**Problem details:**
Rewrite the lines of the entries below as a numbered list, omitting any blank lines. Leave the pictures out of your answer.

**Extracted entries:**
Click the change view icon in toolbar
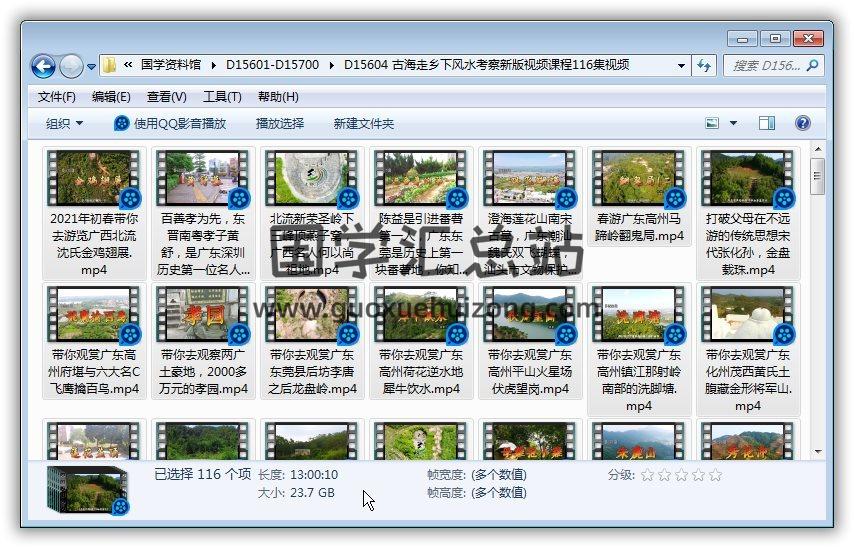Screen dimensions: 854x548 tap(712, 123)
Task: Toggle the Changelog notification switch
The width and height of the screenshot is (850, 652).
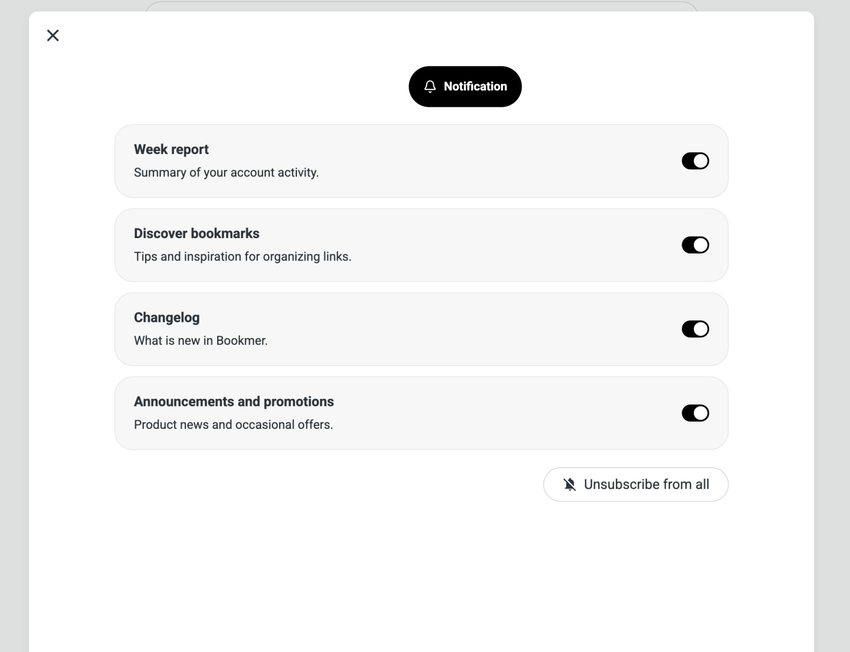Action: [x=695, y=329]
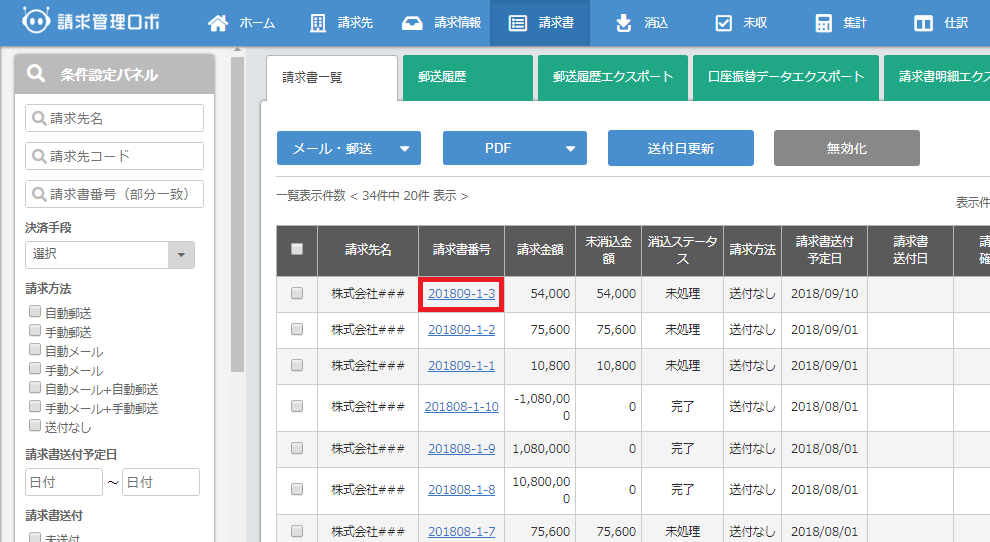The height and width of the screenshot is (542, 990).
Task: Click the 請求先名 search field
Action: [x=114, y=118]
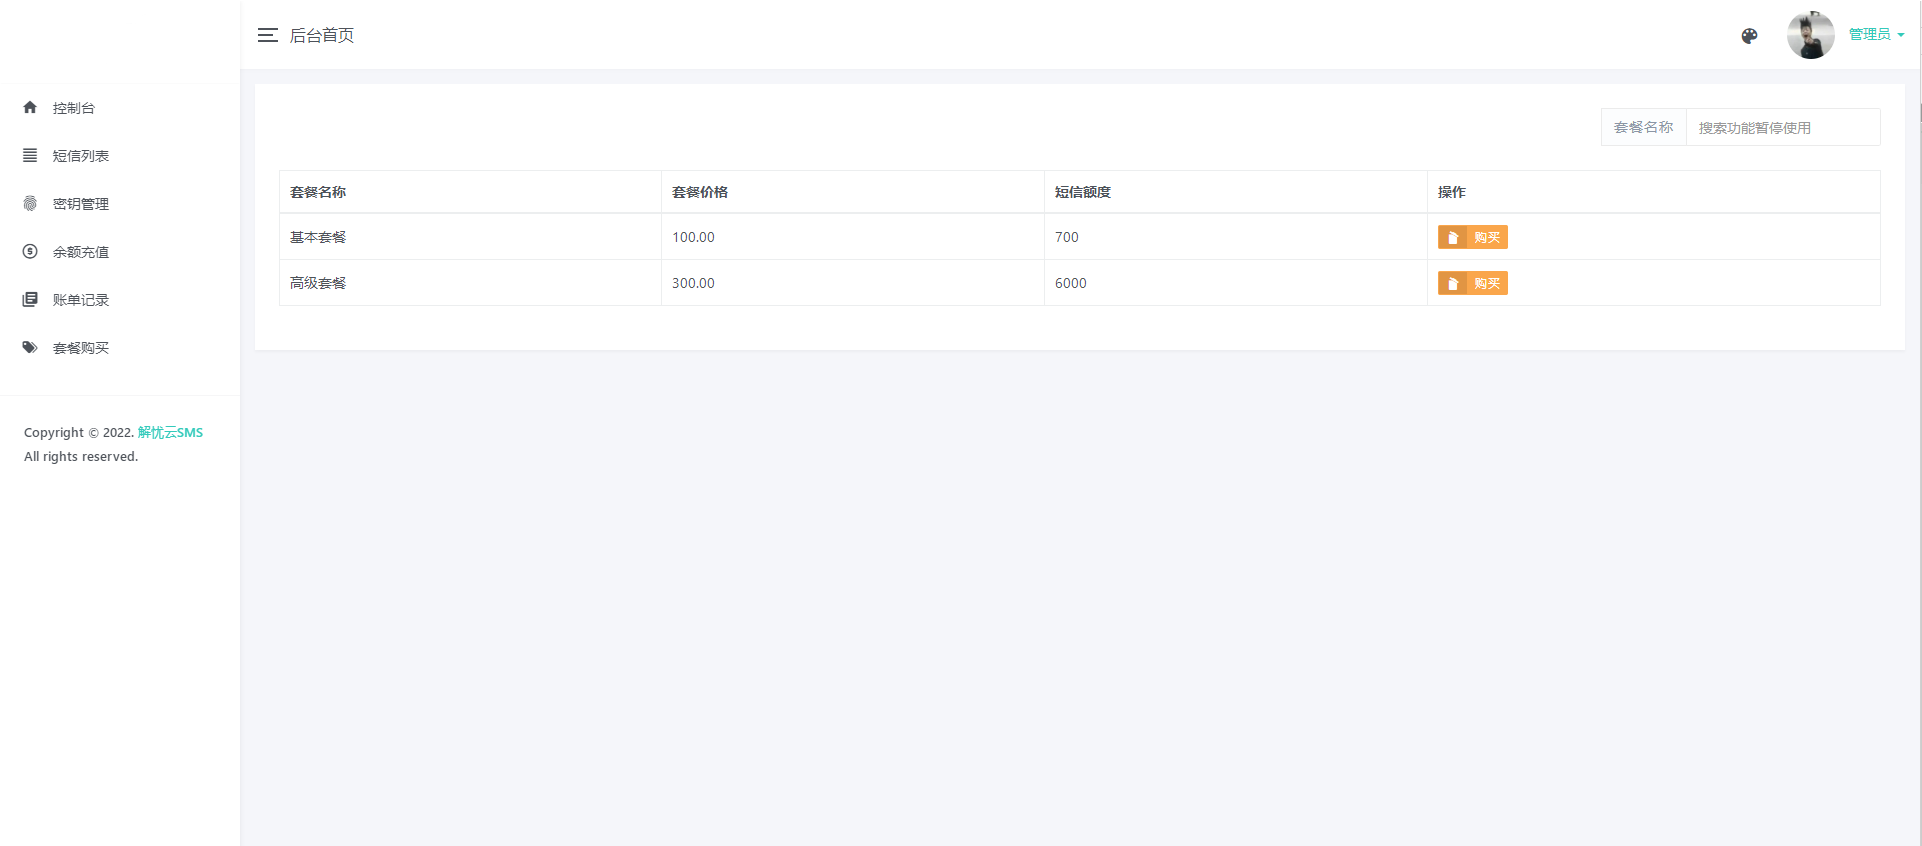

**Solution for this task:**
1. Click the change view icon in toolbar
2. Screen dimensions: 854x548 tap(712, 123)
3. Task: Toggle the Changelog notification switch
4. The width and height of the screenshot is (850, 652).
5. Action: [x=695, y=329]
6. The height and width of the screenshot is (542, 990).
7. Task: Click the 請求先名 search field
8. Action: [x=114, y=118]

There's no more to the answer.